Author of The Life of 1652, Patric Tariq Mellet autobiography is an in-depth look at the undefeated spirit Mellet has had throughout his life. The book looks at how Mellet has lived a life torn between many different identities and how the question of who he really was has always defined and troubled him. In the prologue, he writes that in 1997 he became Patric William Tariq Mellet at the stroke of a bureaucrat’s pen. This was because previously he had been known as “De Goede” which was neither of his parents’ names. With the change of name, he finally carried his parents’ names. The book tells the story of the road he took through life to get to that point.
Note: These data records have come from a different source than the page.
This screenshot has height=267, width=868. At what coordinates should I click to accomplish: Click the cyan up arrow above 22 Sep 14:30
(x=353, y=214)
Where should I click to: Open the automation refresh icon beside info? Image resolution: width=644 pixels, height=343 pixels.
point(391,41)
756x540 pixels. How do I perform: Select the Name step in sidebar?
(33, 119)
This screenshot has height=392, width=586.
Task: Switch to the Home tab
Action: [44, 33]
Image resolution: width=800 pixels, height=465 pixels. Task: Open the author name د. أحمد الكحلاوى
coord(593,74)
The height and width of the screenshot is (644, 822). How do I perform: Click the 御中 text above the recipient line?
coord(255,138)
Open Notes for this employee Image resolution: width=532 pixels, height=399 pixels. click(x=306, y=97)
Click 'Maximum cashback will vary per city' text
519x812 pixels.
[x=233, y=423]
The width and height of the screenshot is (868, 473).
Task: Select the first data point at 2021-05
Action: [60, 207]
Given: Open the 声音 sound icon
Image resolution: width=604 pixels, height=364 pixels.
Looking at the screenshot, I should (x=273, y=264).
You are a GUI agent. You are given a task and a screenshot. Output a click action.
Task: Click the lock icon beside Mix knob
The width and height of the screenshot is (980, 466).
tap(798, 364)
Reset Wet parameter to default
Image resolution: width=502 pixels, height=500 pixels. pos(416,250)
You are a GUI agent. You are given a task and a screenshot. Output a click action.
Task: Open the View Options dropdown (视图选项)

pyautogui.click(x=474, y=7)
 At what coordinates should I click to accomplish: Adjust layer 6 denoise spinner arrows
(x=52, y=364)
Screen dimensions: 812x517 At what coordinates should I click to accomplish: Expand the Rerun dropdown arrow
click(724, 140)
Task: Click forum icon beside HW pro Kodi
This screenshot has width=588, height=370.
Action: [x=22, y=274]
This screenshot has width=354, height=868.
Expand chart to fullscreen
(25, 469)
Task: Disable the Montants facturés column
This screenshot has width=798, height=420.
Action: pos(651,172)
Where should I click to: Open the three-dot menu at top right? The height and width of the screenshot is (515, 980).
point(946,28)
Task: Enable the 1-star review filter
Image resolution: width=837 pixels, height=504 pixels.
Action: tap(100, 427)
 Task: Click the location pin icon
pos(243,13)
This was a case that shocked South Africa. In 2008, an 18-year-old boy walked into his high school armed with a samurai sword with a plan to wreck violence on the school. At the end of the day, 16-year-old Jacques Pretorius was left dead and three others were brutally injured. There was much speculation, confusion and horror following the violent incident. Speculation was rife about what caused him to carry out the brutal act from his music obsessions to being influenced by Krugersdorp killer Cecilia Steyn. Now fourteen years later Morné Harme is out on parole. In this book, Nicole Engelbrecht aims to put together the pieces of the tragedy and show what exactly happened and why.
Stellenbosch is world renowned for its wine, gorgeous scenery, and beautiful people. It’s the home of students working towards their future, successful businessmen and respected professors. But don’t let the luxury and blue mountains fool you. The sleepy town hides numerous crimes that rocked this community, the country and the world. The acclaimed author and journalist Julian Jansen’s third book reads like a crime novel and contains never before published information on each of the crimes. The book shines a light on the high profile cases as well as the lesser known ones to highlight to true horror.
Renowned journalist and violence researcher Dr. Nechama Brodie takes on an important topic in her latest book: farm killings and murders. Farm killings make up less than half a percent of all homicides reported in South Africa. However, the attention they garner from the media, politicians and various other groupings in South Africa is often disproportional. The reason for this is while very few farm murders are committed for political reasons, the response to them is political. In the book, Brodie aims to challenge the myths around farm killings. Brodie does this through examining news reports, data, legal cases and expert research to make sense of the underlying reality of violence.
This book which features several different authors takes a closer look at populism. It examines how populism is “rewiring the world”. The authors analyse 13 countries across the world to understand what populism is and how it’s impacting on the global world order. Some of the authors involved in the book include Greg Mills, Lyal White, Christopher Clapham and Tendai Biti amongst others. They look at Argentina, the Philippines, Zimbabwe, Hungary, Brazil and others. The central questions the book aims to answer is whether populism is evolving into a threat to countries around the world and whether there is a way to return to rational policy-making.
Put together by the MSF analysis department, this book focuses on the Syrian refugee crisis and humanitarian disaster. Ten years after the war started in Syria, the book aims to focus on the humanitarian and medical costs of the conflict. Each of the eight chapters in the book go in-depth into key humanitarian and medical dimensions of the Syrian war. The book explores the politics of aid in the Syrian war and conflict. The book features different writers, academics, analysts and humanitarian practitioners. It has been edited by MSF’s Jonathan Whittall, Jehan Bseiso and Michiel Hofman. The book has been commissioned and produced by MSF.